* [TEXT BLOCK]
Legislative developments related to interstate branching and banking in general,
by providing large banking institutions easier access to a broader marketplace,
are creating more pressure on smaller financial institutions to consolidate. The
Company also competes with insurance companies, consumer finance companies,
investment banking firms, brokerage houses, mutual fund managers and investment
advisors. Retail establishments compete for loans by offering credit cards and
retail installment contracts for the purchase of goods and merchandise. It is
anticipated that competition from both bank and "non-bank" entities will
continue to remain strong in the near future.
SUPERVISION AND REGULATION
Republic and the Bank are subject to the policies of various regulatory
authorities. In particular, bank holding companies and their subsidiaries are
affected by the credit and monetary policies of the Federal Reserve Board.
Republic and the Bank are subject to numerous federal and state laws and
regulations affecting their business and also must undergo periodic examination
by federal and state financial institution examiners. The earnings of the Bank,
and the earnings of Republic, are affected not only by the laws and regulations
applicable to the banking business, but also by the policies and interpretations
of regulatory authorities.
The supervision and regulation of bank holding companies and their subsidiaries
is intended primarily for the protection of depositors, the deposit insurance
funds of the FDIC and the banking system as a whole, and not for the protection
of the bank holding company shareholders or creditors. The banking agencies have
broad enforcement power over bank holding companies and banks including the
power to impose substantial fines and other penalties for violations of laws and
regulations, to issue cease and desist or removal orders, to seek injunctions,
and publicly disclose such actions; and extensive authority to police unsafe or
unsound practices. In addition, Republic's nonbanking subsidiaries are also
subject to regulation by other agencies. The nonbank subsidiary engaged in
insurance activities is subject to regulation by the Kentucky Insurance
Department, which is the only state in which it currently conducts business.
The following description summarizes some of the laws to which the Company and
the Bank are subject. References herein to applicable statutes and regulations
are brief summaries thereof, do not purport to be complete, and are qualified in
their entirety by reference to such statutes and regulations. In addition, upon
the completion of its organization, which is expected to occur in the second
quarter of 2001, Republic's new Indiana bank subsidiary, and Republic, as its
holding company, will also be subject to supervision and regulation by the
Indiana Department of Financial Institutions.
THE COMPANY
The Company is a bank holding company that has elected the status of a financial
holding company under the BHCA, and it is subject to supervision, regulation and
examination by the Federal Reserve Board. The BHCA and other federal laws
subject bank holding companies to particular restrictions on the types of
activities in which
6
7
they may engage, and to a range of supervisory requirements and activities,
including regulatory enforcement actions for violations of laws and regulations.

Data on locating visible targets
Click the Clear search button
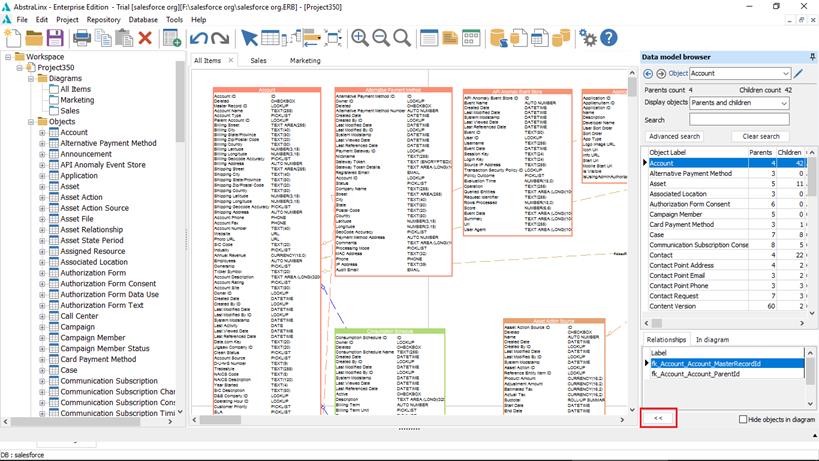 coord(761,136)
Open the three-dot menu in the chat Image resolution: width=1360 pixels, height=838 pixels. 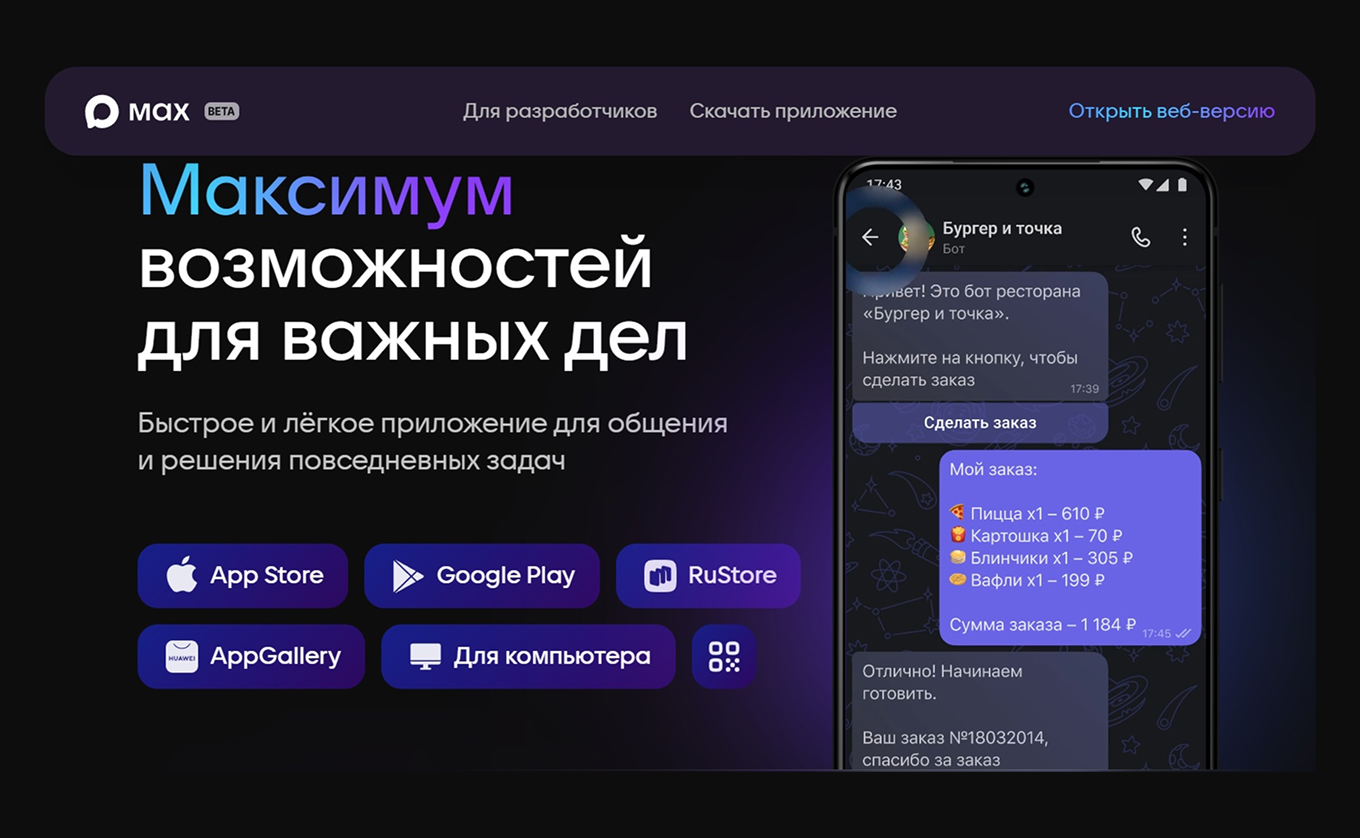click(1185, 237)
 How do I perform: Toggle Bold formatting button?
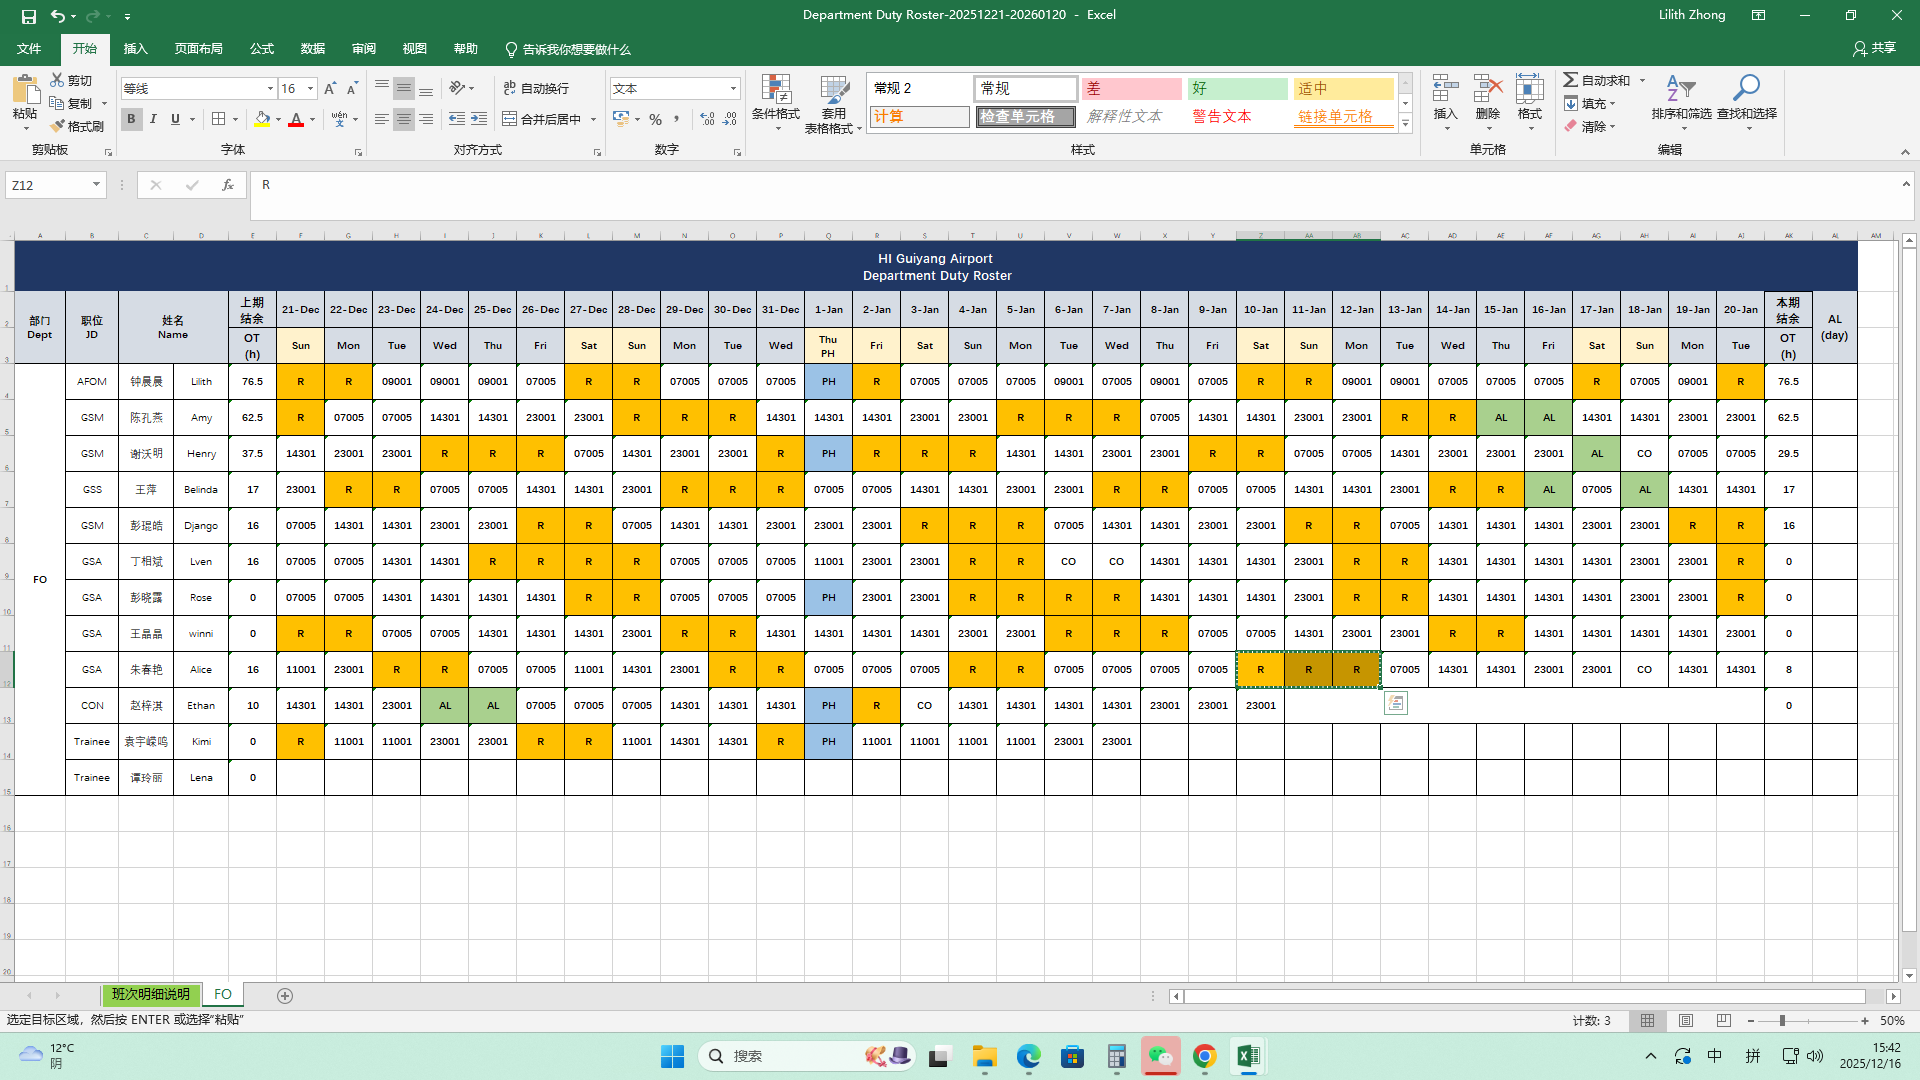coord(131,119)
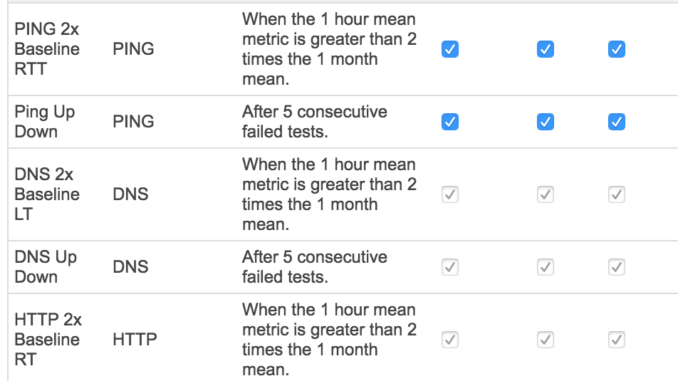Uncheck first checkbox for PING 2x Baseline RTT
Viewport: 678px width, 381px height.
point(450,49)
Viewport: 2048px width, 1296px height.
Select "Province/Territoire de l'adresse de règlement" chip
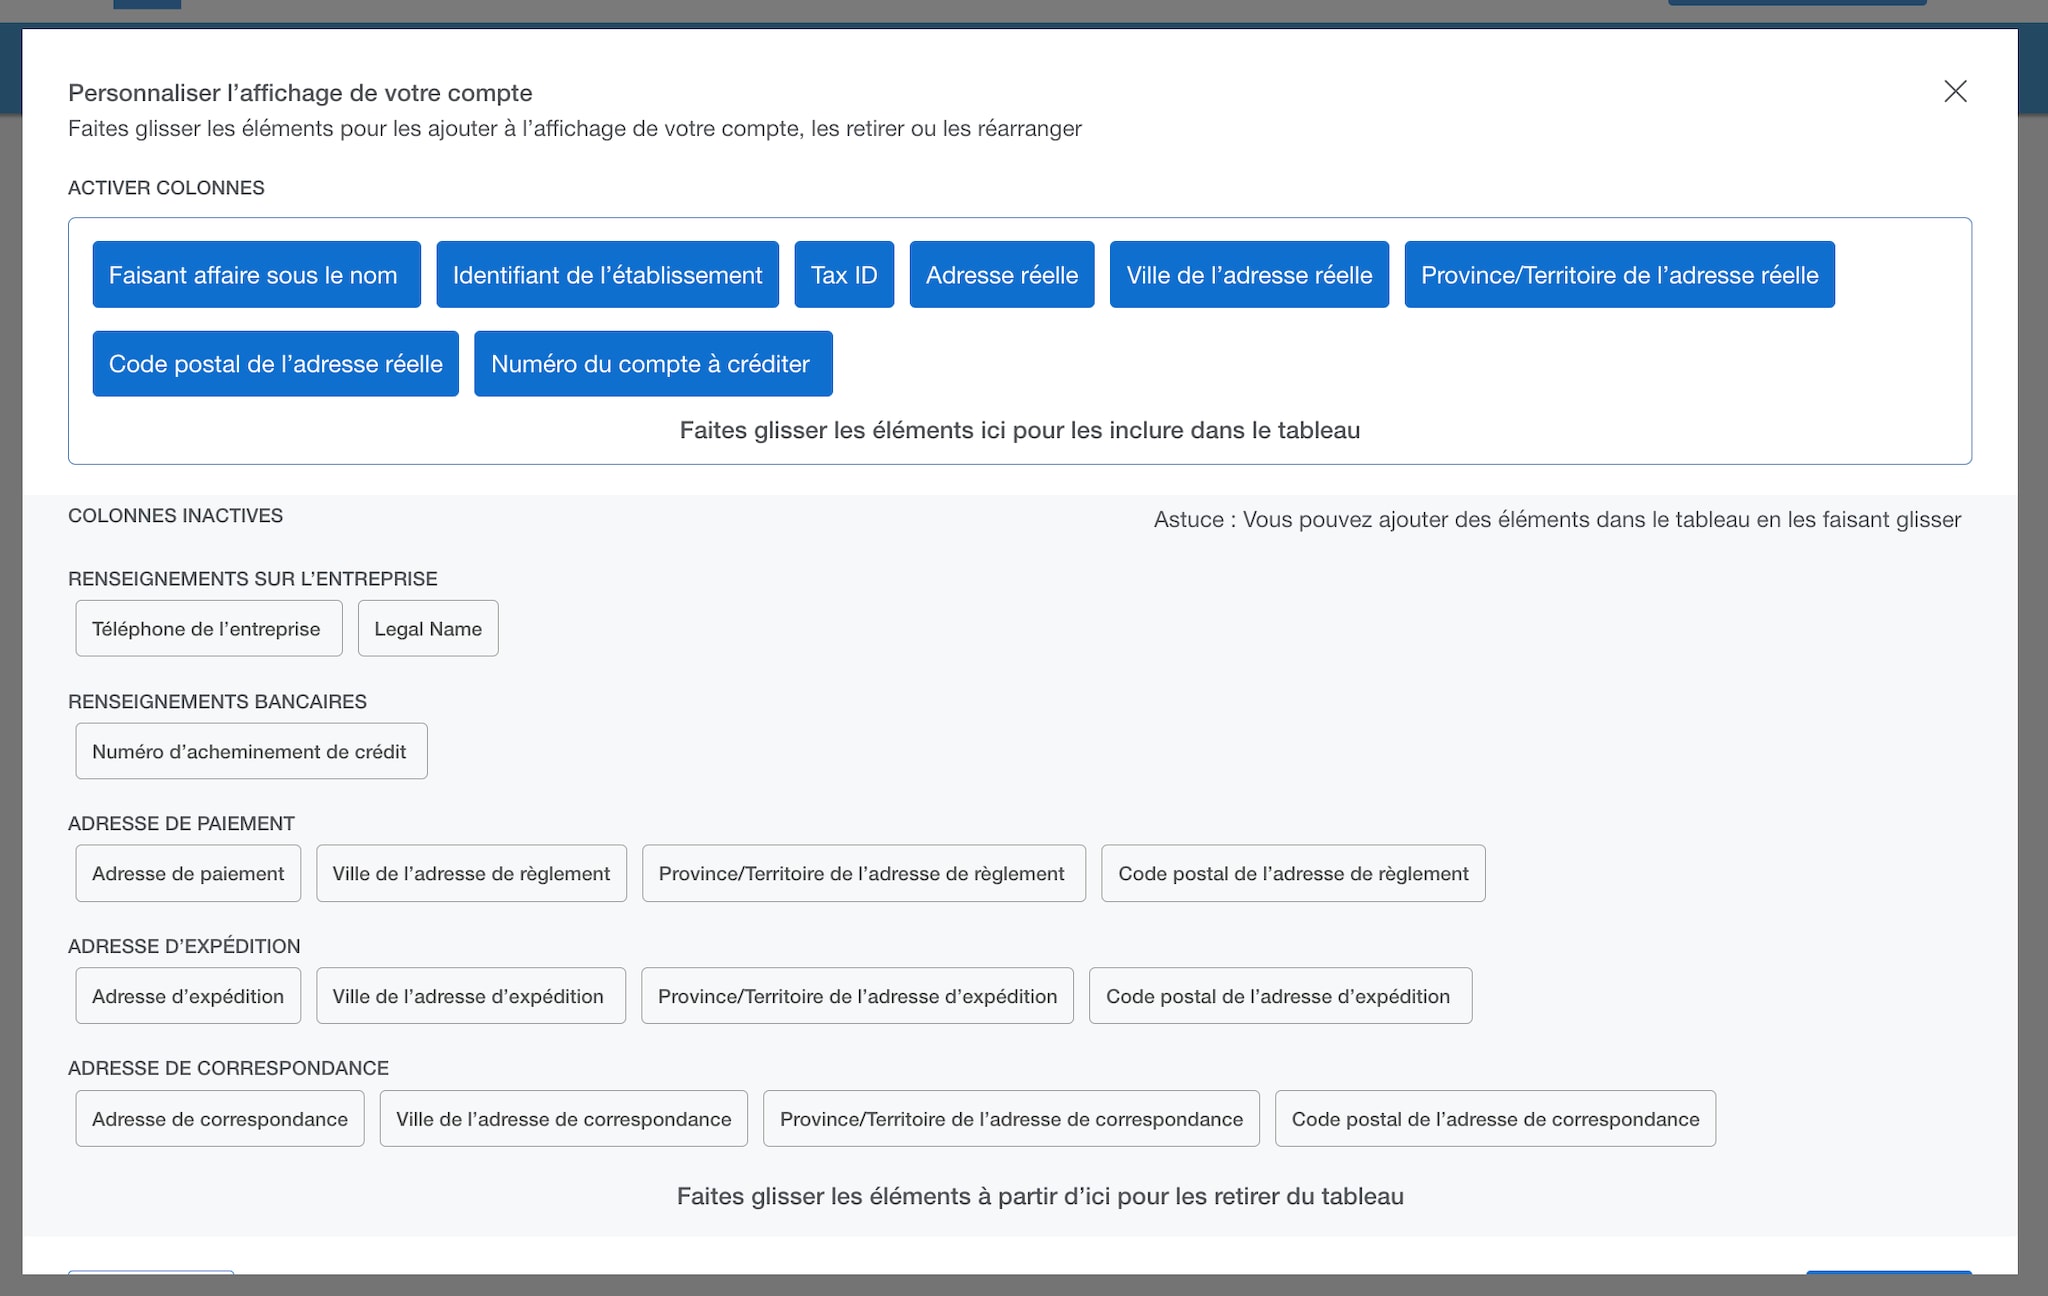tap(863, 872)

* [GIVEN INSTRUCTION 1]
Reproduce the stretch of the banking regulation text from "Legislative developments related" through "the near future." word for word.
* [GIVEN INSTRUCTION 2]
Recast the stretch of the records from the line containing "Viewport: 2048px width, 1296px height." through the end of the records as a JSON list of strings, one string per line, with blank lines skipped. Leave the pictures out.
The text and the records come from separate, unrelated sources.

* [TASK OUTPUT 1]
Legislative developments related to interstate branching and banking in general,
by providing large banking institutions easier access to a broader marketplace,
are creating more pressure on smaller financial institutions to consolidate. The
Company also competes with insurance companies, consumer finance companies,
investment banking firms, brokerage houses, mutual fund managers and investment
advisors. Retail establishments compete for loans by offering credit cards and
retail installment contracts for the purchase of goods and merchandise. It is
anticipated that competition from both bank and "non-bank" entities will
continue to remain strong in the near future.

* [TASK OUTPUT 2]
[
  "Viewport: 2048px width, 1296px height.",
  "Select \"Province/Territoire de l'adresse de règlement\" chip",
  "tap(863, 872)"
]